Wherever we go, God has arrived ahead of us. I remember as a young candidate for Holy Orders, my sponsoring priest reminding me that in every situation Christ is present, he is already there ahead of us, our job is simply to discover this live-giving presence.  We are never in a situation God doesn’t know intimately because God has “been there” before us.  

To understand abiding in Christ as knowing that Christ goes before us places a great emphasis upon listening for God’s voice in our lives, discerning the leading of the Spirit. It challenges us to a life that is as open to following as it is to leading. Our culture seems to worship leadership at times but there is something profound and wonderfully countercultural about following.  Becoming a follower of Jesus requires that we stay in relationship, watching, listening, loving, taking the next steps as they become clear, saying yes to the adventure of following the one leader who truly has our best interests at heart.

Christ Beside Me
Evidently the original text of St. Patrick’s Breastplate reads “Christ on my right, Christ on my left”.  But the hymn writer Cecil Francis Alexander who wrote or adapted many hymns in our hymnal like Once in Royal David’s city and All things bright and beautiful compressed this line into one “Christ beside me”. It is a comforting thought that abiding with Christ means that we are flanked by God, by one who knows us, supports us and accompanies us. It is also provocative to think that Christ walks with us in our strengths our right hand (sorry lefties) and in our weakness or shadow side.  This leads to a knowledge that God is to be found in our skills and abilities our strong hand as well as in the midst of our weaknesses our faults and our unconscious.  

Christ Beneath Me
As a child I remember a song about a wise man building his house upon rock.  As the great theologian, Paul Tillich, put it, God is the “ground of our being.” We all need a rock. We need a firm foundation a touching place from which to operate with confidence. John 15 uses the image of a strong vine from which the branches obtain their nourishment. It is by the root stock of God that we are supported and this is to be our orientation, refusing every temptation to turn elsewhere for security, companionship or hope. 

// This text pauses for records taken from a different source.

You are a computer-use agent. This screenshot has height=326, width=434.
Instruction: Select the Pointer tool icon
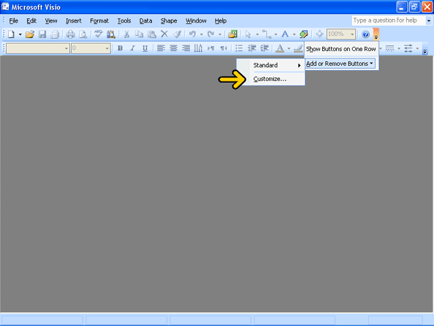[x=248, y=34]
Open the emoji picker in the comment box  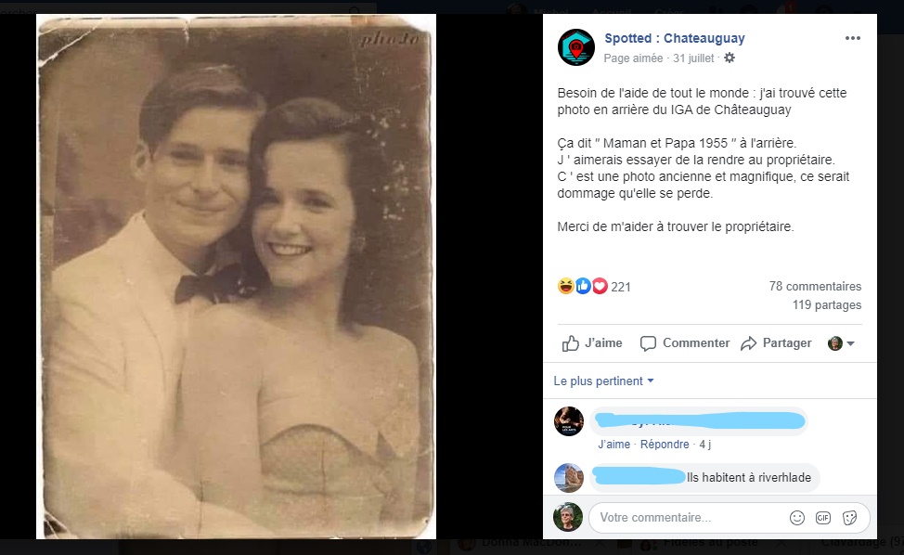coord(796,517)
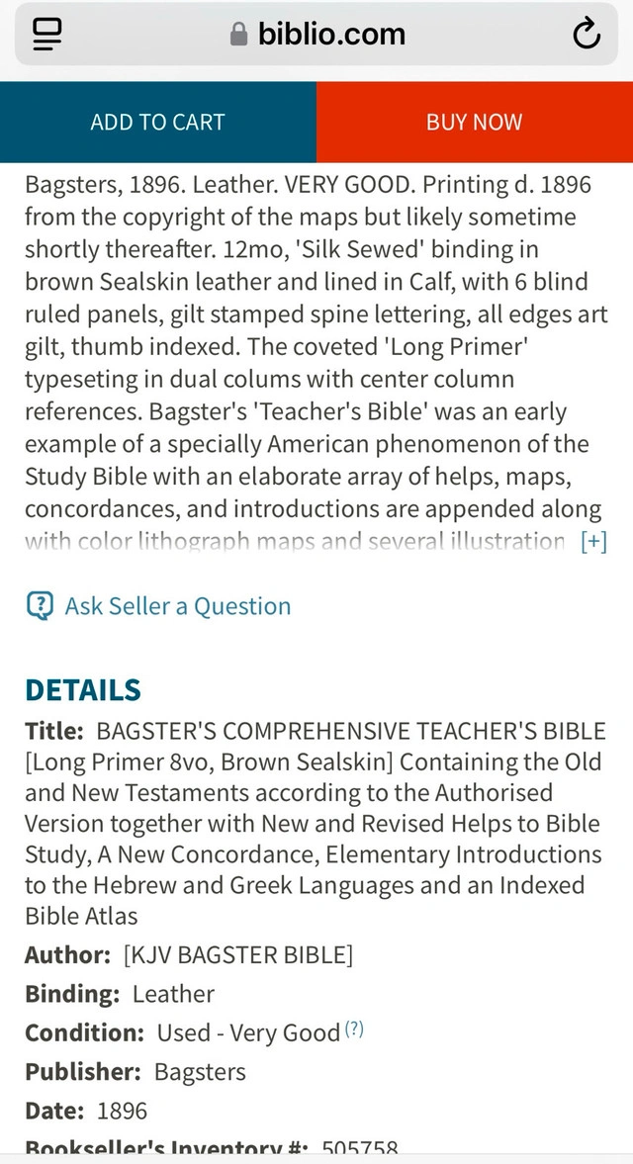This screenshot has width=633, height=1164.
Task: Tap the Binding: Leather line
Action: click(x=120, y=994)

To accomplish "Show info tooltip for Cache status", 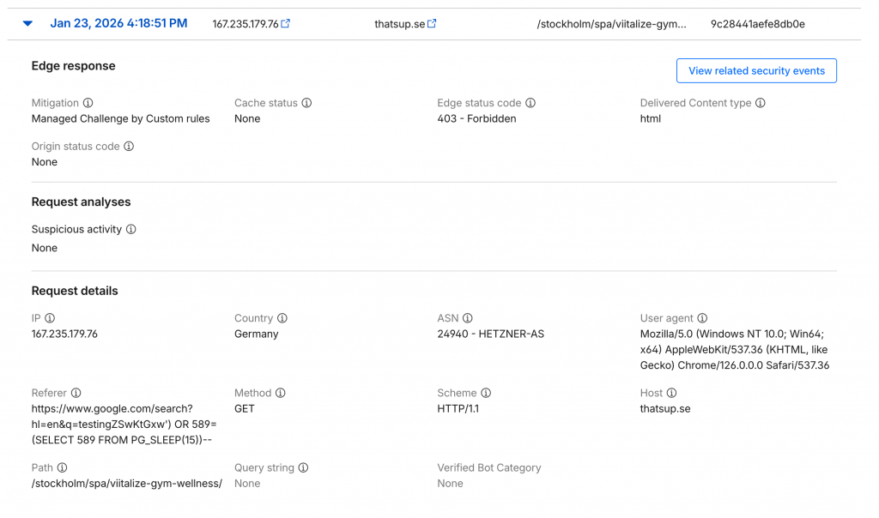I will click(306, 103).
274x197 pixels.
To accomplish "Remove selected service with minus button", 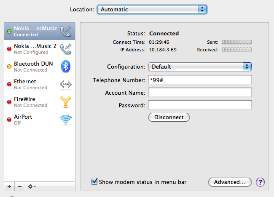I will click(20, 186).
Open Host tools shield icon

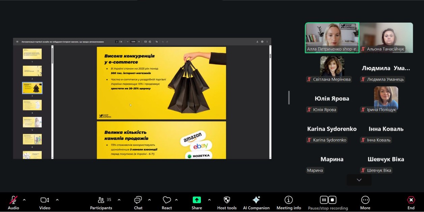(227, 200)
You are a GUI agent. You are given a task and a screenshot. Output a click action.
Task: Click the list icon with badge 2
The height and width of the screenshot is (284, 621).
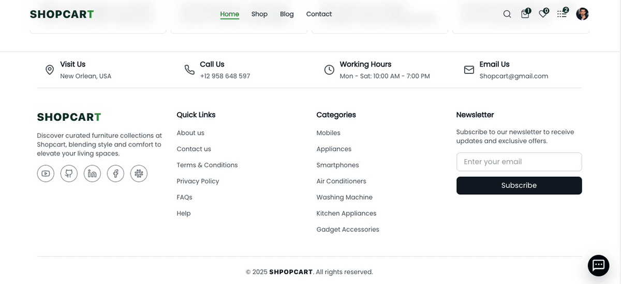click(x=561, y=14)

There of course is a great deal more one could say about the prepositions in this beautiful piece of Irish poetry and prayer.  Together they remind us that God’s embrace is so intimate, so comprehensive that we are never outside of it.  To abide is to relax into these prepositions. To surrender yourself to the presence of God that surrounds you already. To abide in Christ is to find the love of God at the center of all things.  It is to be taken captive by this love, to recognize it as the pearl of great price and to have gladly abandoned everything for the sake of it.  Abiding means turning toward God again and again, struggling to hear God’s voice and to begin to follow Christ again after we have lost our way.  It asks of us a kind of attentiveness to God’s presence that is actually open to following in unexpected ways, rather than determining on our own what path we will take.  Abiding is neither effortless nor is it something so demanding as to be impossible. Abiding is to discover that God indeed surrounds us, is within, behind, before, beside, beneath, and above. There is no place we can go away from this loving presence and in Christ we find our abiding joy. 

Christ be with me, 
Christ within me,
Christ behind me,
Christ before me, 
Christ beside me,
Christ to win me,
Christ to comfort and restore me, 
Christ beneath me,
Christ above me,
Christ in quiet, 
Christ in danger, 
Christ in hearts of all that love me, 
Christ in mouth of friend and stranger. 

Abide.
  
 I wish to acknowledge my debt to Marilyn Chandler McEntyre for her wonderful meditation on St. Patrick’s Breastplate in her article The Encompassing Embrace that forms the basis for this sermon. May this sermon be an encouragement into the abiding place of  Christ.